Copy the listing below, without changes, from the line containing "Task: Select the Consulting row checkbox" through the end of the listing, including both of those lines.

[Item coordinate data]
========

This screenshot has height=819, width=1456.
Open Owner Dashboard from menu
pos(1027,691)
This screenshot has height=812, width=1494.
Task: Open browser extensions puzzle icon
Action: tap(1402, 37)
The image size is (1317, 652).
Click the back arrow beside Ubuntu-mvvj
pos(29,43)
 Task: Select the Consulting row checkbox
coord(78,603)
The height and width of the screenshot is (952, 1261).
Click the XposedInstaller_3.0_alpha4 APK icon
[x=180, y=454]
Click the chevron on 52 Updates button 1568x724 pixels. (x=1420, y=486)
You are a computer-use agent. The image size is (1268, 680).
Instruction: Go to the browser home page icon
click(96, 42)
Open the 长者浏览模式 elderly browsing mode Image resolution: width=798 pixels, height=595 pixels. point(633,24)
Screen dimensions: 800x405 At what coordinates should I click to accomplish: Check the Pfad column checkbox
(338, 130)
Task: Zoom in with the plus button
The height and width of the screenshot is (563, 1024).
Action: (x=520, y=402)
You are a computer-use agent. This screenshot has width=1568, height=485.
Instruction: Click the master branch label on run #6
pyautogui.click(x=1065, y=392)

========

» Full solution
 Task: Select the Consulting row checkbox
coord(78,603)
The height and width of the screenshot is (952, 1261).
Click the XposedInstaller_3.0_alpha4 APK icon
[x=180, y=454]
Click the chevron on 52 Updates button 1568x724 pixels. (x=1420, y=486)
You are a computer-use agent. The image size is (1268, 680).
Instruction: Go to the browser home page icon
click(96, 42)
Open the 长者浏览模式 elderly browsing mode Image resolution: width=798 pixels, height=595 pixels. point(633,24)
Screen dimensions: 800x405 At what coordinates should I click to accomplish: Check the Pfad column checkbox
(338, 130)
Task: Zoom in with the plus button
The height and width of the screenshot is (563, 1024).
Action: (x=520, y=402)
You are a computer-use agent. This screenshot has width=1568, height=485.
Instruction: Click the master branch label on run #6
pyautogui.click(x=1065, y=392)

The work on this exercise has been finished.